The authors state that they have no conflict of interest.

1. Inocêncio G, Braga A, Lima T, et al. Osler-Weber-Rendu syndrome during pregnancy. BMJ Case Rep. 2013;2013.
2. Shovlin CL. Pulmonary arteriovenous malformations. Am J Respir Crit Care Med. 2014;190(11):1217−28. 
3. Swietlik E, Doboszynska A. Recurrence of arterio-venous malformations with life-threatening complications in a pregnant woman with hereditary teleangiectasia. J Physiol Pharmacol. 2008;59(6):683−8.
4. Takahashi H, Matsubara S, Saito K, et al. Good obstetric outcome after embolisation of pulmonary arteriovenous malformation in hereditary haemorrhagic telangiectasia: planned pregnancy may also be important in this condition. Aust N Z J Obstet Gynaecol. 2014;54(2):191.
5. Mital A. Acquired von Willebrand Syndrome. Adv Clin Exp Med. 2016;25(6):1337−44.
6. Natorska J, Mazur P, Undas A. Increased bleeding risk in patients with aortic valvular stenosis: From new mechanisms to new therapies. Thromb Res. 2016;139:85−9.

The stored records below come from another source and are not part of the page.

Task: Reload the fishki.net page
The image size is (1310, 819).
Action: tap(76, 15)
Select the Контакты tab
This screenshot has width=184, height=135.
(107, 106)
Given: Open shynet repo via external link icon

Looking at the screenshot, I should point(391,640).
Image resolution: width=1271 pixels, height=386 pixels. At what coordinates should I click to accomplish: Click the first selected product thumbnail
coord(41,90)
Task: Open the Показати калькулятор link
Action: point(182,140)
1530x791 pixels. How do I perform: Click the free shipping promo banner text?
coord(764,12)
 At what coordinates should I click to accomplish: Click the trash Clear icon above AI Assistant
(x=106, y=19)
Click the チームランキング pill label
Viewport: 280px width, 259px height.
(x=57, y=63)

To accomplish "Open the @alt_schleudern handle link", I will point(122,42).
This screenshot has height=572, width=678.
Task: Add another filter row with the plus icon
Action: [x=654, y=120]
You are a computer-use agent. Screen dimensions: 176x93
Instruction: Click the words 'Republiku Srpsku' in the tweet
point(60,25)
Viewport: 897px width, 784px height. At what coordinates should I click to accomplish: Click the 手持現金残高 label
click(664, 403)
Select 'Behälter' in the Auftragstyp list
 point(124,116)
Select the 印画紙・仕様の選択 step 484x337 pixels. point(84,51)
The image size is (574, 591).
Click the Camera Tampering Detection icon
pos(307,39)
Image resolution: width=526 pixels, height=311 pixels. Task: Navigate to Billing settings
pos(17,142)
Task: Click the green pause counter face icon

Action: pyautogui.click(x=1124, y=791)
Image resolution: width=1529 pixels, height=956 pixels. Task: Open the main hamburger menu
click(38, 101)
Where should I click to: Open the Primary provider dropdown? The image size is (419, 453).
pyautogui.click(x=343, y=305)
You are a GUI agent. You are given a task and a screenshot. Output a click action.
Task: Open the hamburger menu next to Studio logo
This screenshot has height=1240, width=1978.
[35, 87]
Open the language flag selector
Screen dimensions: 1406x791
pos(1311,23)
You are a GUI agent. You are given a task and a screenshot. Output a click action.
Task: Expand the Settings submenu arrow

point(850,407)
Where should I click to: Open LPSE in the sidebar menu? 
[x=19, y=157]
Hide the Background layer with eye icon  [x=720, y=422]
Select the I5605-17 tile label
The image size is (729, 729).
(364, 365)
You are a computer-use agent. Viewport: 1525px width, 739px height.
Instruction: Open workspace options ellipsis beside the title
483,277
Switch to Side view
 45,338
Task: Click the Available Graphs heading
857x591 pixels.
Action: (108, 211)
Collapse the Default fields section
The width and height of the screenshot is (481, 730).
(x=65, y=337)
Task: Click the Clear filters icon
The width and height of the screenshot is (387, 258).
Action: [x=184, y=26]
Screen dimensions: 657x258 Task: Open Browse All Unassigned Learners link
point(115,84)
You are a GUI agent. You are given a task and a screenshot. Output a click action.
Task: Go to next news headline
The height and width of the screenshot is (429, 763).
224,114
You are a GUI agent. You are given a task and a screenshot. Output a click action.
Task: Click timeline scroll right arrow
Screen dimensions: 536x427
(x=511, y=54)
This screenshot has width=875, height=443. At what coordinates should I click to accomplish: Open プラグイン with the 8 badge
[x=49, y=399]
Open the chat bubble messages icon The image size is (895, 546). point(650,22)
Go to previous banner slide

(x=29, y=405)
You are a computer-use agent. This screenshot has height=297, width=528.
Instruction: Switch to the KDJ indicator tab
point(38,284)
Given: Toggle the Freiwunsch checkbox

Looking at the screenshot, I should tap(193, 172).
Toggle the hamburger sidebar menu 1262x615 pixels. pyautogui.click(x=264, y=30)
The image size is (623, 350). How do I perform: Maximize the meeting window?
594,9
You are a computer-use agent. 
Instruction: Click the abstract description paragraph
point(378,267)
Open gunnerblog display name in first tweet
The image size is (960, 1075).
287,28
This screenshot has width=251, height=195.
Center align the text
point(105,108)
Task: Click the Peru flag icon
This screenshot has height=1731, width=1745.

7. Kottke-Marchant K. Diagnostic approach to microangiopathic hemolytic disorders. Int J Lab Hematol. 2017;39 Suppl 1:69−75.
8. Oliver S, Lau KKE, Chapman K, et al. Laboratory Testing for Von Willebrand Factor Multimers. Methods Mol Biol. 2017;1646:495−511.
9. Mohammed S, Favaloro EJ. Laboratory Testing for von Willebrand Factor Ristocetin Cofactor (VWF: RCo). Methods Mol Biol. 2017;1646:435−51.
10. McDonald J, Wooderchak-Donahue W, VanSant Webb C, et al. Hereditary hemorrhagic telangiectasia: genetics and molecular diagnostics in a new era. Front Genet. 2015;6:1.
11. Wallace GM, Shovlin CL. A hereditary haemorrhagic telangiectasia family with pulmonary involvement is unlinked to the known HHT genes, endoglin and ALK-1. Thorax. 2000;55(8):685−90.